TRY IT:
Carry on the reflection below about Jesus calming the storm on the Sea of Galilee, starting after its final sentence.

TEXT SHOWN:
== Segment start ==
“This lake can get very rough.” Those were the words of our guide as we sailed on the Sea of Galilee on our trip to the Holy Land.
No one knew this better than Jesus’ disciples. At least four of them had been fishermen and lived around the Sea of Galilee all their lives. But on the particular night described in our text, the disciples were crossing the sea and Jesus was sleeping in the stern of the boat. As the ship filled with water and was cast to and fro by the winds, these experienced fishermen became afraid. They ran to Jesus saying, “We will drown, Jesus! Don’t you care?” (v. 38).
After stilling the sea, Jesus looked at his disciples and asked, “Why are you afraid? Do you still have no faith” (v. 40)? Then he left them and they asked, “Who is this man that even the wind and the waves obey him?” (v.41). That was the evening they began to grow up spiritually.
In this portion of scripture we find both a miracle and a parable. The lake was quieted and the disciples’ faith grew a bundle that night. Let’s apply this to our lives.
Part of living involves facing the storms of life. Everything might be moving smoothly in our lives. We enjoy good health, financial security, family who bring us joy and satisfaction, friends who enrich our days, a church that gives us comfort, and a nation that offers us many freedoms and opportunities.
But then things change. Sickness hits, we lose our job, a child gets divorced. Suddenly we find we are in the midst of a storm, and we wonder where God is. We are afraid. However, during these hours we learn that, although God doesn’t always calm the storm, He is still walking with us. During these hours we experience what God’s grace is all about. We learn what the Psalmist meant when he says, “I lift my eyes unto the hills. From whence does my help come? My help comes from the Lord” (Psalms 121:1-2).
Peter’s faith grew that night on the wild sea of Galilee. That experience prepared him to preach his famous sermon on Pentecost, when this fearless disciple of Jesus stood before the people, who could well have put him to death, and said, “You, together with the help of wicked men, put him to death by nailing him to the cross, but God raised him from the dead” (Acts 5:30).
== Segment end ==
STORED DATA:
== Segment start ==
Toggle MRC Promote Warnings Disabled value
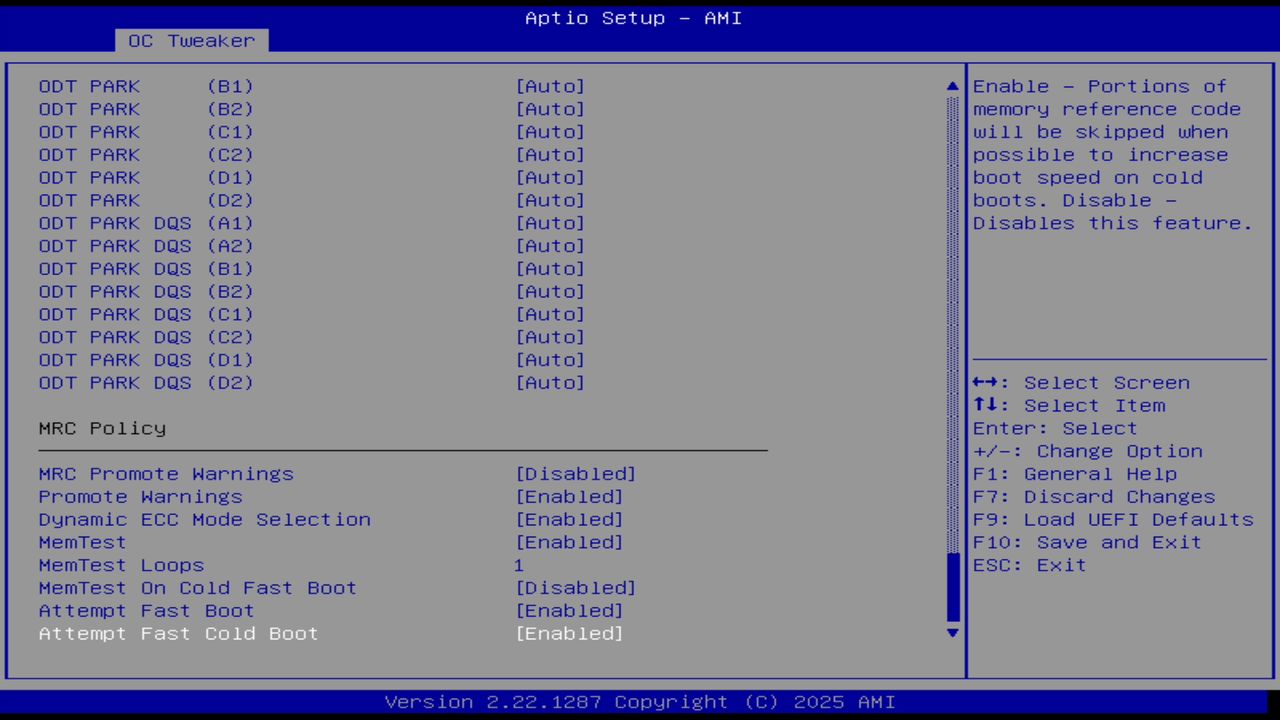1280x720 pixels. (575, 474)
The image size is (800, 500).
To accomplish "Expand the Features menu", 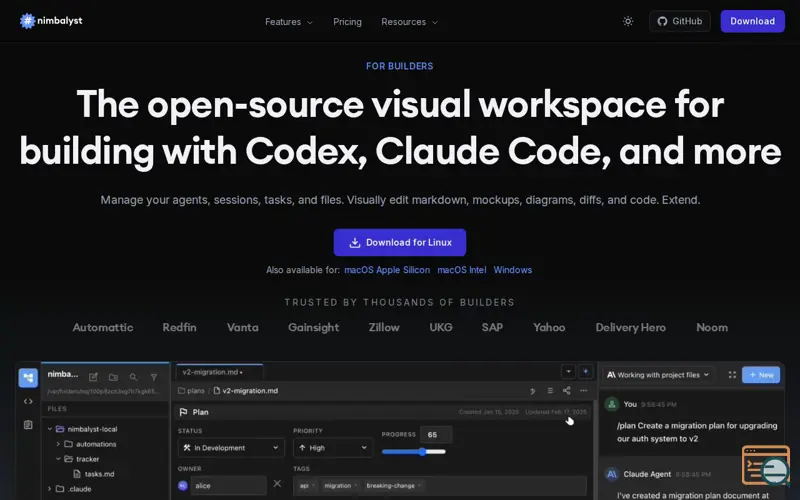I will [x=289, y=22].
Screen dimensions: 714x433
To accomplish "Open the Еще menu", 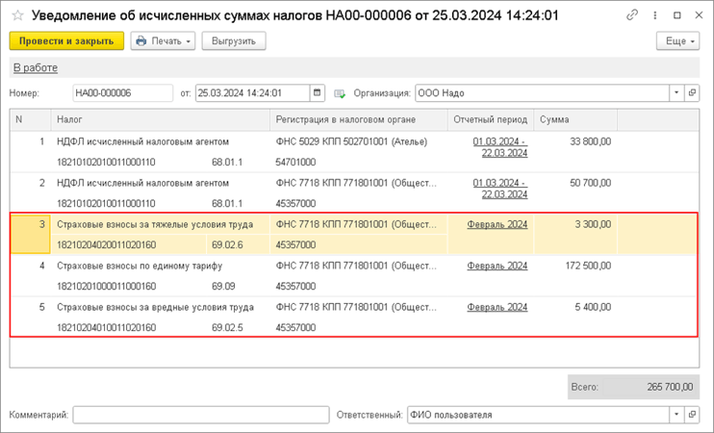I will 677,41.
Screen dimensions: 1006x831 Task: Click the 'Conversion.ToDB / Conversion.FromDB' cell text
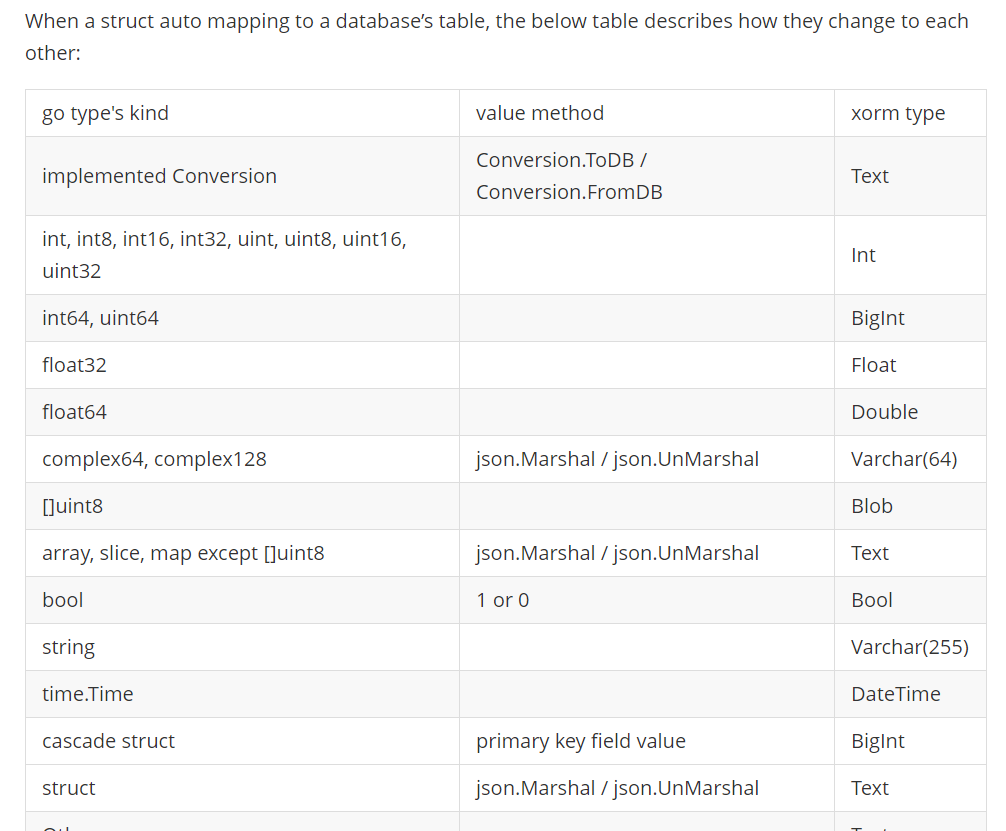(x=569, y=176)
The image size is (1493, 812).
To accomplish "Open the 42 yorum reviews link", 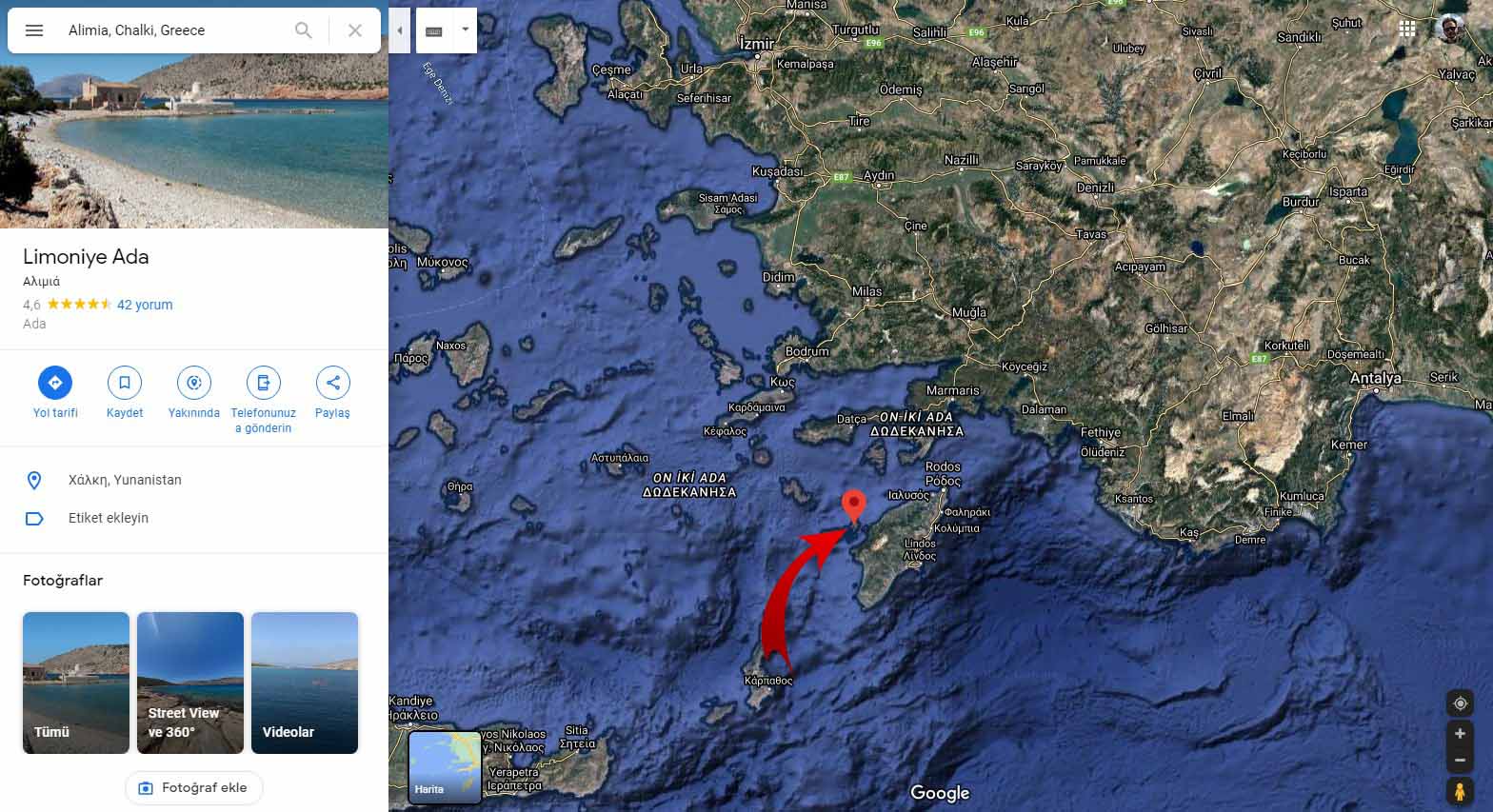I will click(x=145, y=305).
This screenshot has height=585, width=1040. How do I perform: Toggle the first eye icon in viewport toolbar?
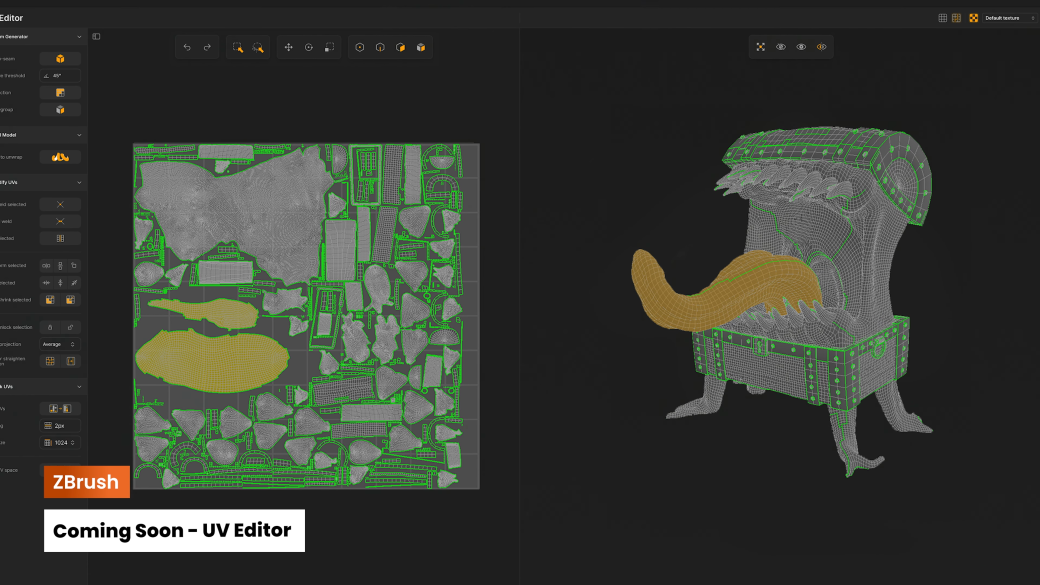(x=781, y=47)
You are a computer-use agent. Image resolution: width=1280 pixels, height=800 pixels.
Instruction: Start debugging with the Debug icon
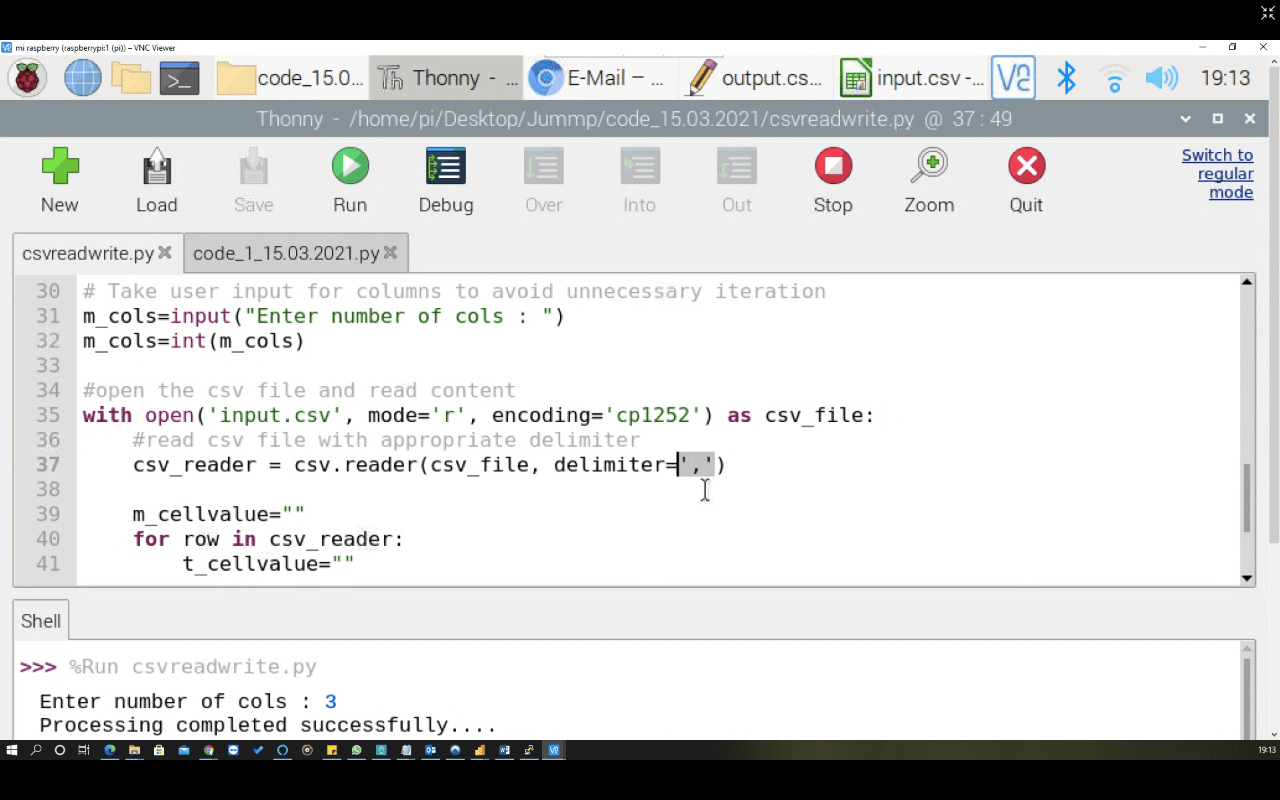pyautogui.click(x=445, y=180)
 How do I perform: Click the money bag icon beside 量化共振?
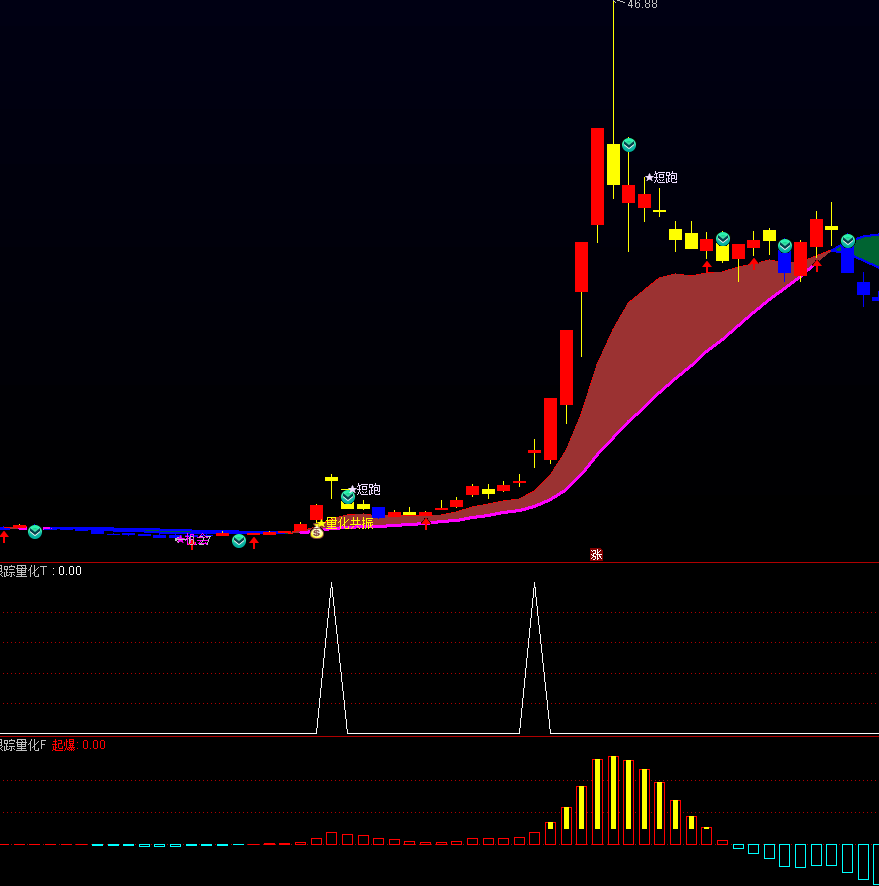tap(317, 533)
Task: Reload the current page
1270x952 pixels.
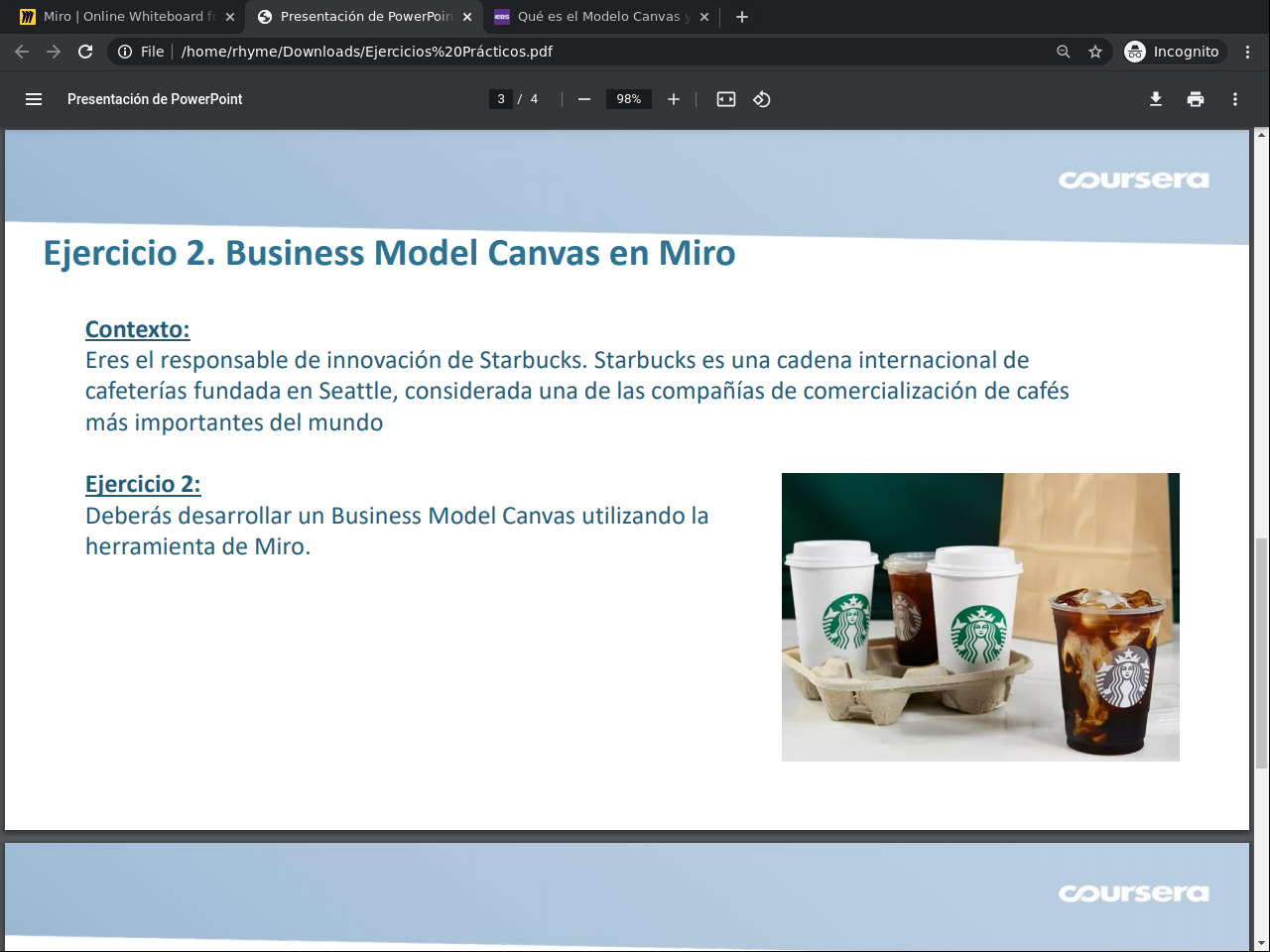Action: pyautogui.click(x=85, y=52)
== Segment end ==
WRITTEN ANSWER:
Peter’s sermon at Pentecost was also a wild sea, but the fear was gone. He had come a long way in his relationship with Jesus. His experience of being tossed around on a wild sea in a small boat taught him that Jesus was able to deliver on the promises He had made to the disciples.
It has brought me great encouragement in my ministry to watch people grow spiritually as they live with their problems; some of those being big problems. As I preach this sermon, I can name seven people in their 40s and 50s who, within the last few months, have learned they have cancers that could well be terminal. When I asked one of them last Sunday how she was handling the news, she squeezed my cheeks and said, “I’m hanging in there. I’m taking my treatments and they are making me sick, but I leave it in the hands of the Lord. I really want to live, but if He has other plans, so be it. ÔAll things work together for good to them who love the Lord.’ And believe me, I love Him.”
An older woman told a group of us, “I have buried a husband and a child. Another of my children has served time in prison. But God has been my comfort.”
And I sometimes complain!
The storms of life come into every life. They can either destroy us or make us strong people of God. Christ alone can empower us to face the storms as we encounter them. He is in the boat.